EXERCISE DETAILS
What is needed is the number of lines below that contain the string "Select", with no other text.

PROVIDED DATA

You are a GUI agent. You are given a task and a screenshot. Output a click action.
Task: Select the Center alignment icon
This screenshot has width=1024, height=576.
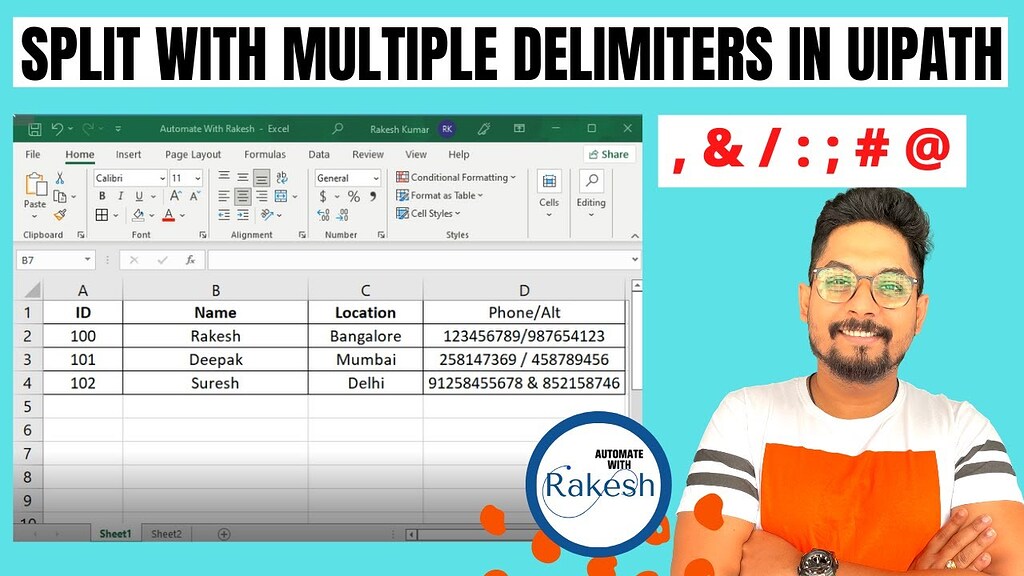(x=242, y=197)
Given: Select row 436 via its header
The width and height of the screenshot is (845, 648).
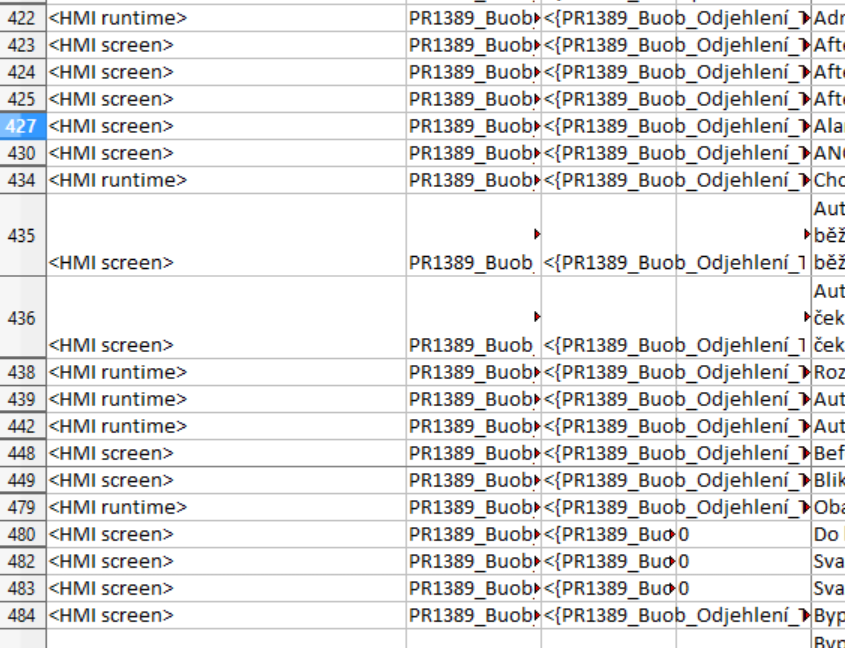Looking at the screenshot, I should (21, 318).
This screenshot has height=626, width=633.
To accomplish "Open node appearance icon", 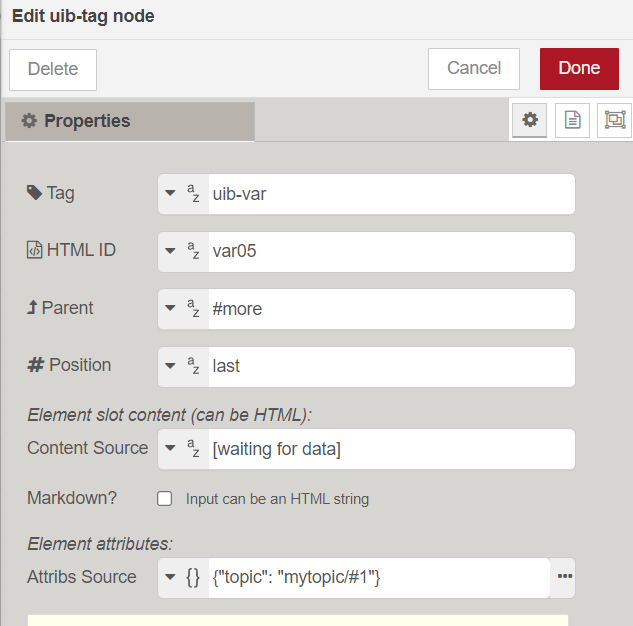I will coord(614,120).
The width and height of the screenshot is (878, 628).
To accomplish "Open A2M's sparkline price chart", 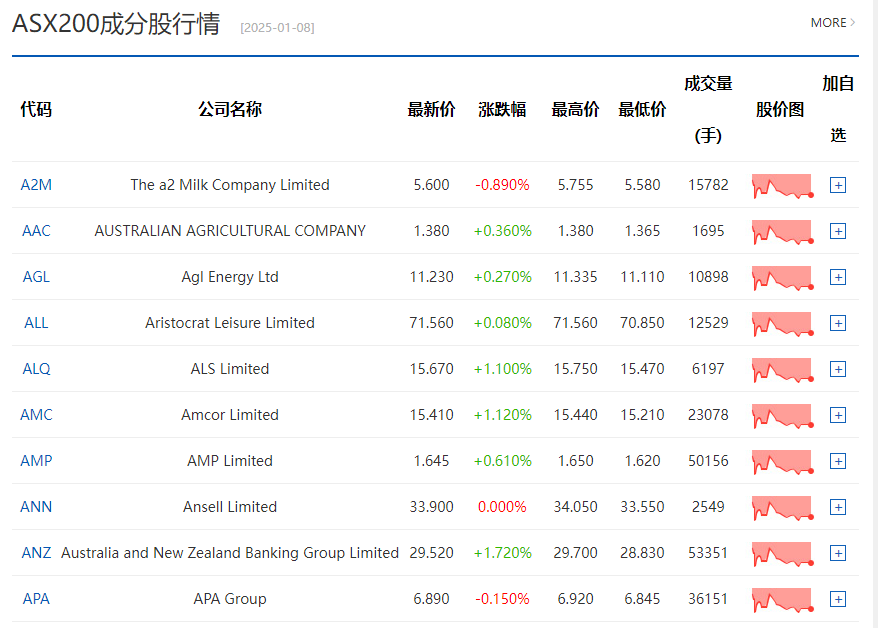I will [781, 185].
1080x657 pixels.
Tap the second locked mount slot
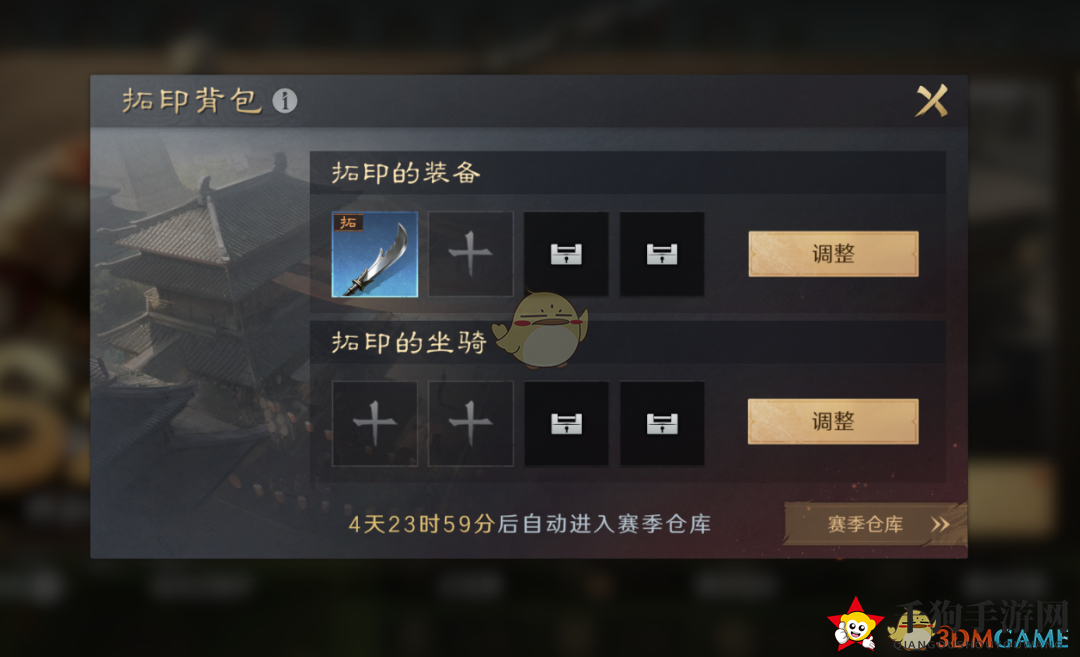tap(662, 424)
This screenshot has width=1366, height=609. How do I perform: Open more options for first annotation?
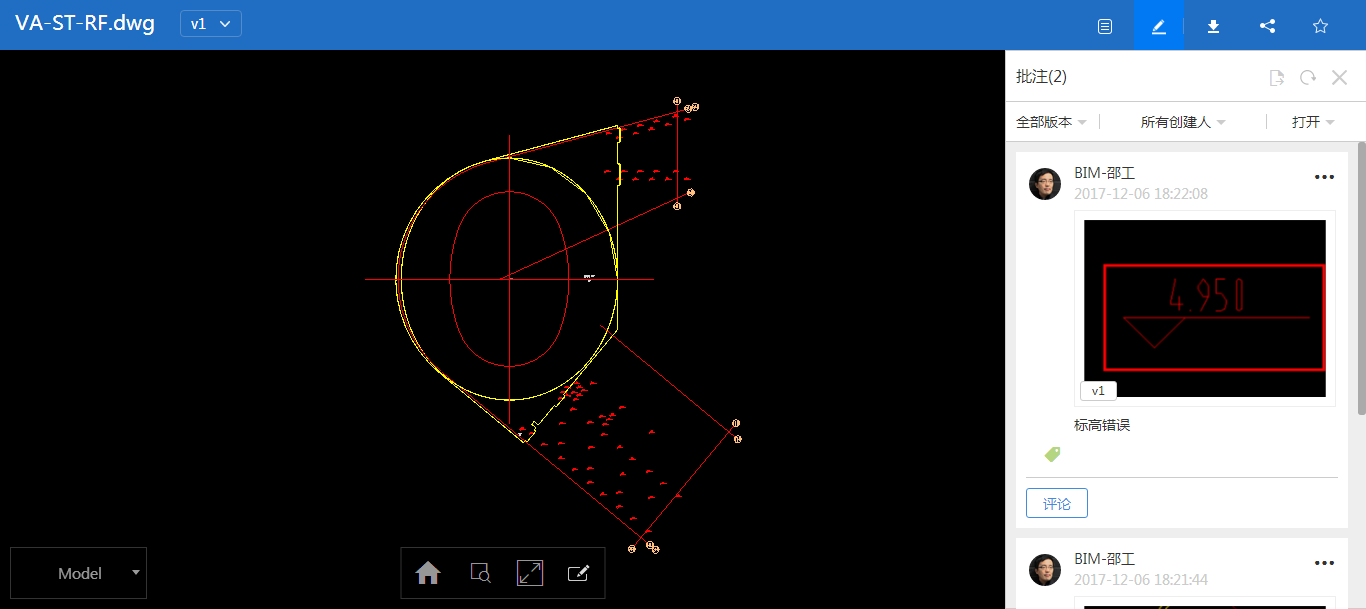tap(1324, 177)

OUTPUT FOR THIS TASK
2